Exxon AGM & Shell ruling major victories for climate activists

May 28, 2021

ExxonMobil and Royal Dutch Shell face significant change after victories for climate activists this week.

Activist hedge fund Engine No 1 gained shareholder backing to install two new board members at Exxon at its annual meeting on 26 May. The two directors are the first in the history of ExxonMobil to not be directly appointed by the company.

Exxon CEO Darren Woods said in a statement that the oil major was “well positioned” to respond to investors’ demand for action on climate change risks and the transition to a low-carbon economy. A notable statement after increased pressure from investors in recent years.

The two nominees elected – out of four put forward by Engine No 1 – are Gregory Guff, a former executive at Marathon Petroleum, and Kaisa Hietala, a former Neste Oyj executive. Each are expected to disrupt the insular culture of the ExxonMobil board, with Guff known for his prudent risk taking and Hietala supporter of renewables.

A third Engine No 1 nominee, Alexander Karsner, was still in the running for one of the two remaining positions with votes still being counted as of 26 May, Exxon said.

On its website, the hedge fund states: “The energy industry and the world are changing. To protect and enhance value for shareholders, we believe ExxonMobil must change as well.

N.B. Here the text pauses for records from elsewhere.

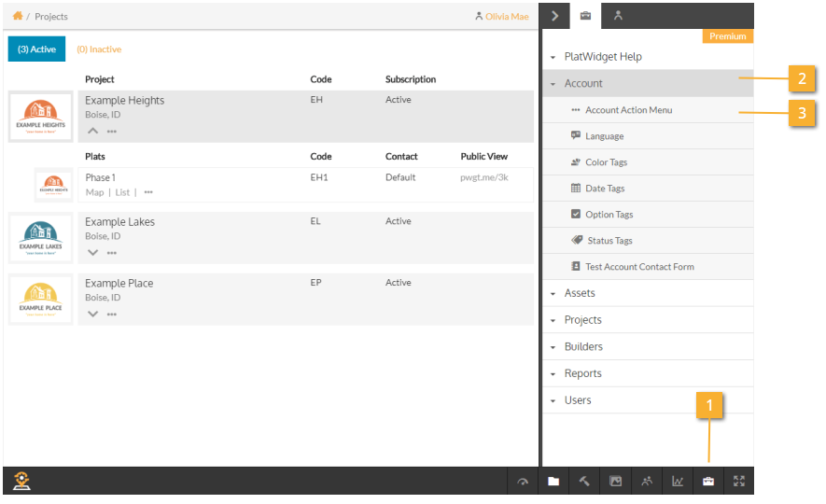Expand the Assets section in side panel

coord(579,293)
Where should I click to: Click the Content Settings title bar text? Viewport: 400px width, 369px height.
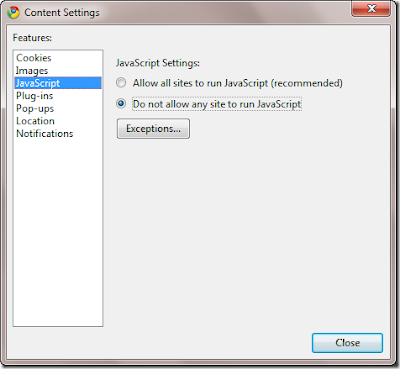(62, 13)
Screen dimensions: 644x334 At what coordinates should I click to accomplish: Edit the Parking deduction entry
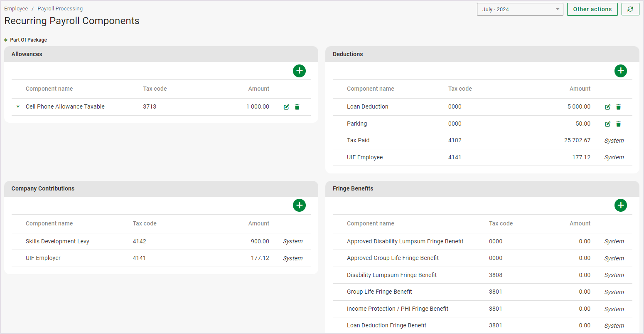607,124
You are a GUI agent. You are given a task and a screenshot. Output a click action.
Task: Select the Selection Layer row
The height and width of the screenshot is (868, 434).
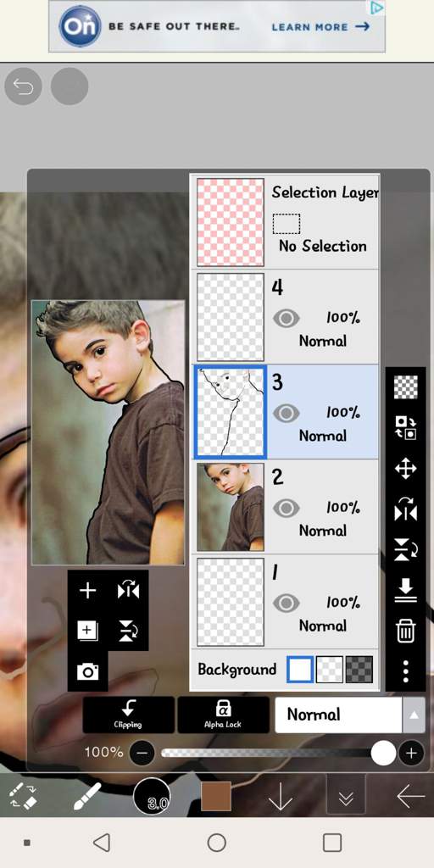click(x=285, y=222)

We believe that for ExxonMobil to avoid the fate of other once-iconic American companies, it must better position itself for long-term sustainable value creation.”

Following the AGM, Woods said: “We’ve been actively engaging with shareholders and received positive feedback and support, particularly for our announcements relating to low-carbon solutions and progress in efforts to reduce costs and improve earnings.

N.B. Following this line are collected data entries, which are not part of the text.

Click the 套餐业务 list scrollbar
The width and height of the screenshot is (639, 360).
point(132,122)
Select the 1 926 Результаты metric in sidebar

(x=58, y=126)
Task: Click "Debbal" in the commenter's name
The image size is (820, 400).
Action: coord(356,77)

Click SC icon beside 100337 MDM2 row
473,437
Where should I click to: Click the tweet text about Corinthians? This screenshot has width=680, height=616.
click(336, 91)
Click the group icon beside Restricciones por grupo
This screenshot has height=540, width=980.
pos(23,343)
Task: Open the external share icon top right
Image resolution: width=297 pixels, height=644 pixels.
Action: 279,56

“We heard from shareholders today about their desire to further these efforts, and we are well positioned to respond.”

Meanwhile, a Dutch court has ordered Royal Dutch Shell to take stronger action to tackle its carbon footprint by reducing net emissions by 45% by 2030. This goal is compared to 2019 levels on an absolute basis in line with the goals of the 2015 Paris Climate Agreement.

The company’s initial plan was to cut the carbon intensity of its fuel products by 20% by 2030, and to target net-zero emissions by 2050.

However, the judge in the district court in The Hague ruled that Shell had violated a duty of care obligation in relation to the human rights of people affected by climate change.

The case was brought by the Netherlands arm of Friends of the Earth, Milieudefensie. Shell has already pledged to appeal the ruling.

Thom Wetzer, head of the sustainable law programme at Oxford University, told the Financial Times that the ruling was “legally, economically and societally” significant. He claimed that “all companies in the energy industry and all heavy emitters will be put on notice” following the result of the case.